■ GIVEN INSTRUCTION
Reproduce the material from the line containing "Viewport: 782px width, 722px" through the line containing "Click place of", both included, without changing a single character.

■ DATA EXTRACT
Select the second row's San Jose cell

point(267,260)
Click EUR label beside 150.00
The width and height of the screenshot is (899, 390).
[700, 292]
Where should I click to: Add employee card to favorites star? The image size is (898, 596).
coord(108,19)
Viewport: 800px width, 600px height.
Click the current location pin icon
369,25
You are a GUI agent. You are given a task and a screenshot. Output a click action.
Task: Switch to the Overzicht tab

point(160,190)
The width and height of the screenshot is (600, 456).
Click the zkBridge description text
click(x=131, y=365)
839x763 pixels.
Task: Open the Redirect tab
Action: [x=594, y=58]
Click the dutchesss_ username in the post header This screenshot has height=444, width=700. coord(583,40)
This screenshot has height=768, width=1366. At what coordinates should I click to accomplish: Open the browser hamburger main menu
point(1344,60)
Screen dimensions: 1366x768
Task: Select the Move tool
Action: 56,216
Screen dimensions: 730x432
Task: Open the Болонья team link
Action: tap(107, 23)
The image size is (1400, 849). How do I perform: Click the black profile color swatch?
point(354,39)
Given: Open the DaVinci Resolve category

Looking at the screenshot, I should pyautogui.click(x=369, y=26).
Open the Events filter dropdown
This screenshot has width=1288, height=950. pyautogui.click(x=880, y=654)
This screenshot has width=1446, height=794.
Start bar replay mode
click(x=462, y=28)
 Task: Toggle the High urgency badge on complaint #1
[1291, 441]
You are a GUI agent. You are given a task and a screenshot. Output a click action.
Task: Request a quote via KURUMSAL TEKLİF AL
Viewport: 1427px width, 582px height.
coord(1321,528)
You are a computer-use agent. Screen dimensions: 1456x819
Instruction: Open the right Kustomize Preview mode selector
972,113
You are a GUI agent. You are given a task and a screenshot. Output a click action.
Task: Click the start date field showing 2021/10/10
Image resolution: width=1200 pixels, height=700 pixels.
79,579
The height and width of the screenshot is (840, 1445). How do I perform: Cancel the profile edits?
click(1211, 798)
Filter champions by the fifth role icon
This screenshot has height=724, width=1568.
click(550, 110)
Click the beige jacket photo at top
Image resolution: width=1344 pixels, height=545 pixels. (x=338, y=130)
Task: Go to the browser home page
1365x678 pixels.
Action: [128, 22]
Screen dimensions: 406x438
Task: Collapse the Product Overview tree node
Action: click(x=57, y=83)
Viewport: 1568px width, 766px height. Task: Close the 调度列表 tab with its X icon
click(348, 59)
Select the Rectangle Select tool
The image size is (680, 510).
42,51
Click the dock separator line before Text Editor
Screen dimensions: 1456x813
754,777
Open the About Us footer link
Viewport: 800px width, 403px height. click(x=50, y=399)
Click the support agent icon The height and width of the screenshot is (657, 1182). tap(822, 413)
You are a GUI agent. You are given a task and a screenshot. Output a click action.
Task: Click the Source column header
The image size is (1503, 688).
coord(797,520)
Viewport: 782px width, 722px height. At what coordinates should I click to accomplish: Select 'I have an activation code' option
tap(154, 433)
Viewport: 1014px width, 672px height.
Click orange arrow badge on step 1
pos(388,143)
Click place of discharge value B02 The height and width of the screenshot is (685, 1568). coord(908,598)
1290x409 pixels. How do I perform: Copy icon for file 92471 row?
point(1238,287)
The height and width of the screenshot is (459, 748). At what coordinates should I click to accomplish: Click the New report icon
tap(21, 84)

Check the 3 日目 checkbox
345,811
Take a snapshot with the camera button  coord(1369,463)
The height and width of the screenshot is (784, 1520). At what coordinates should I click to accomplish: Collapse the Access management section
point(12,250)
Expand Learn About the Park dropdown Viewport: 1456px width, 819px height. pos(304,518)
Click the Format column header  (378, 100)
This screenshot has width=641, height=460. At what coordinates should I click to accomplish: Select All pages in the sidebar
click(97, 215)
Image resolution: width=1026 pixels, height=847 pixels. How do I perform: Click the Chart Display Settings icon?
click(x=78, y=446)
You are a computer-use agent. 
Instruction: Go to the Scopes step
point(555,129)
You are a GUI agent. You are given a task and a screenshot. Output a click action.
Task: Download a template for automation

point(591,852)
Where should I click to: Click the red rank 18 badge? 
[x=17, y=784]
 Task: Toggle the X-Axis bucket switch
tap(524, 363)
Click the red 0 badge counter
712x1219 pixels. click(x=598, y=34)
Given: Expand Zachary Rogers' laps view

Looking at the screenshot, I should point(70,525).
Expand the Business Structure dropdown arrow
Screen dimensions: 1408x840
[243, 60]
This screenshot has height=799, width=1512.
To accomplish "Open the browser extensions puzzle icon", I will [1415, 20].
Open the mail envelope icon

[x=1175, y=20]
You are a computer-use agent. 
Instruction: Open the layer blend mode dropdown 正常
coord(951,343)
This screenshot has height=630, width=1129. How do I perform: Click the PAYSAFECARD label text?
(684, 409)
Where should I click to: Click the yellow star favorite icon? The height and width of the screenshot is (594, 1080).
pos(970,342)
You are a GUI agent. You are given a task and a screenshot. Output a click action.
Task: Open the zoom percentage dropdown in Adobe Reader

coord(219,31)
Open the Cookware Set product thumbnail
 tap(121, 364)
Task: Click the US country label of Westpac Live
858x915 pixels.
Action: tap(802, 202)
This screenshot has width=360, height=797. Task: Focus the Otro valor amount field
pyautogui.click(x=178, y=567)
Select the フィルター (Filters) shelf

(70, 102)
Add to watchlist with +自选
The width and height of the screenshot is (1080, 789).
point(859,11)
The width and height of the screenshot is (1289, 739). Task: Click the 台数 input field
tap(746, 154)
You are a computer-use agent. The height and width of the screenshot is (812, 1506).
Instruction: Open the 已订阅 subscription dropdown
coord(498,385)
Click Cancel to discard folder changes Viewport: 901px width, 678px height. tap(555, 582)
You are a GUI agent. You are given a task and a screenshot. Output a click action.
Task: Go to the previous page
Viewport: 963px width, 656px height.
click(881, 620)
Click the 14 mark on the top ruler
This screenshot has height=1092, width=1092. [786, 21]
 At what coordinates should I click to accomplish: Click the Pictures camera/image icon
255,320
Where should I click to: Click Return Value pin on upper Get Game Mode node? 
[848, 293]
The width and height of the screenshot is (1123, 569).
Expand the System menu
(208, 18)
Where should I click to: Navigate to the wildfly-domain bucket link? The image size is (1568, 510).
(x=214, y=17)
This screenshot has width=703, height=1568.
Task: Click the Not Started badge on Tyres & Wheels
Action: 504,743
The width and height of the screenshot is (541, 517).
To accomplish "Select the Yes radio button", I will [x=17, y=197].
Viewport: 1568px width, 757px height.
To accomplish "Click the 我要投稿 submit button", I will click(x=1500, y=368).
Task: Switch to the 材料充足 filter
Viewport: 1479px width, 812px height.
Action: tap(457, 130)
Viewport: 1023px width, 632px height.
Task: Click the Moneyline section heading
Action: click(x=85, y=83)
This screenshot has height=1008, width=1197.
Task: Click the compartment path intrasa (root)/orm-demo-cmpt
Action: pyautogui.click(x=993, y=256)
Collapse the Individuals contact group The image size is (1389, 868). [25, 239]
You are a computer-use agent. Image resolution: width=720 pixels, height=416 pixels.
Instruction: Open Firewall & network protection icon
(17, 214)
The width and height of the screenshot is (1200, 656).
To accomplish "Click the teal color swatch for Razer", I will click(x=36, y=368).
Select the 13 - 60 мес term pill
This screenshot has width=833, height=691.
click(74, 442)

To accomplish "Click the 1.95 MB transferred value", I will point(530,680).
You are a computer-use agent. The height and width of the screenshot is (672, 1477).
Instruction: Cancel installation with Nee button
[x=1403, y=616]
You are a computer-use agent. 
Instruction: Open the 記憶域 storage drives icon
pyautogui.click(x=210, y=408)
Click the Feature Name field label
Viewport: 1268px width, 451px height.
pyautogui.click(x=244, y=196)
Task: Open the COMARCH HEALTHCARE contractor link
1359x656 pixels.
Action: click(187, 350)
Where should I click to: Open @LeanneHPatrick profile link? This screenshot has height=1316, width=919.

■ REPLY
Viewport: 782px width, 722px height. At what coordinates should I click to accomplish: Select 'I have an activation code' option
tap(154, 433)
Viewport: 1014px width, 672px height.
Click orange arrow badge on step 1
pos(388,143)
Click place of discharge value B02 The height and width of the screenshot is (685, 1568). coord(908,598)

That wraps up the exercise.